## Extract provided
________________

The main steps of the algorithm are described in \cgalCite{liepa2003filling} and can be summarized as follows.

First, the largest patch triangulating the boundary of the hole is generated without introducing any new vertex. 
The patch is selected so as to minimize a quality function evaluated for all possible triangular patches.
The quality function first minimizes the worst dihedral angle between patch triangles,
then the total surface area of the patch as a tiebreaker.
Following the suggestions in \cgalCite{zou2013algorithm}, the performance of the algorithm is significantly improved
by narrowing the search space to faces of a 3D Delaunay triangulation of the hole boundary vertices,
from all possible patches, while searching for the best patch with respect to the
aforementioned quality criteria.

For some complicated input hole boundary, the generated patch may have self-intersections.
After hole filling, the generated patch can be refined and faired using the meshing functions
`CGAL::Polygon_mesh_processing::refine()` and `CGAL::Polygon_mesh_processing::fair()`
described in Section \ref PMPMeshing.

\cgalFigureBegin{Mech_steps, mech_hole_horz.jpg}
Results of the main steps of the algorithm.

________________

## What you will do
Reproduce the passage from the hole-filling algorithm description word for word, beginning at the words that have "The quality function" and stopping after "may have self-intersections.".

________________

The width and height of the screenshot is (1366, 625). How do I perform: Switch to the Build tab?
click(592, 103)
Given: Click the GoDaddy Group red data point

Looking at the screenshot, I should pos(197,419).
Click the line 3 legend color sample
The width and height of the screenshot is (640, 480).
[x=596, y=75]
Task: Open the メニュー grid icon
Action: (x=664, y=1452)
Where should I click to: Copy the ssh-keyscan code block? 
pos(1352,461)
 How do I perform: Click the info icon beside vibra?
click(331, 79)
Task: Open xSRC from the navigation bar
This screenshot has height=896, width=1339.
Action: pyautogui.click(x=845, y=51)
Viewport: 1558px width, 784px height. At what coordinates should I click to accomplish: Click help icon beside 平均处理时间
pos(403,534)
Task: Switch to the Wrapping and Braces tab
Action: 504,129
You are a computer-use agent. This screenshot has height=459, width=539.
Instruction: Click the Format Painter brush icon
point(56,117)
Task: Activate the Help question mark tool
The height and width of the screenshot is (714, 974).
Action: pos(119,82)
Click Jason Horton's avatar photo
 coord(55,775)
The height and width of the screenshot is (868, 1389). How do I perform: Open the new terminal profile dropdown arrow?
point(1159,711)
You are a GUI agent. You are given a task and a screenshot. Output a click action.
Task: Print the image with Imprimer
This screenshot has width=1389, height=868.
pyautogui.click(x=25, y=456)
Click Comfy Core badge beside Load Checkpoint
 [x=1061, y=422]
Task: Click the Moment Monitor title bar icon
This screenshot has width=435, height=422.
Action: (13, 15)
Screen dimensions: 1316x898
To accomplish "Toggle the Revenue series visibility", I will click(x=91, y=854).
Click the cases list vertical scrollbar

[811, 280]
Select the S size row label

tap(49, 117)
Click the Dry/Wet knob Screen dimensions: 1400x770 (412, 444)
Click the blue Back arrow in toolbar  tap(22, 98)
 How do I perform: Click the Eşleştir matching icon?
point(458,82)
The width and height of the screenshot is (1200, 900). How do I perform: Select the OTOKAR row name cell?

________________

## Result below
The quality function first minimizes the worst dihedral angle between patch triangles,
then the total surface area of the patch as a tiebreaker.
Following the suggestions in \cgalCite{zou2013algorithm}, the performance of the algorithm is significantly improved
by narrowing the search space to faces of a 3D Delaunay triangulation of the hole boundary vertices,
from all possible patches, while searching for the best patch with respect to the
aforementioned quality criteria.

For some complicated input hole boundary, the generated patch may have self-intersections.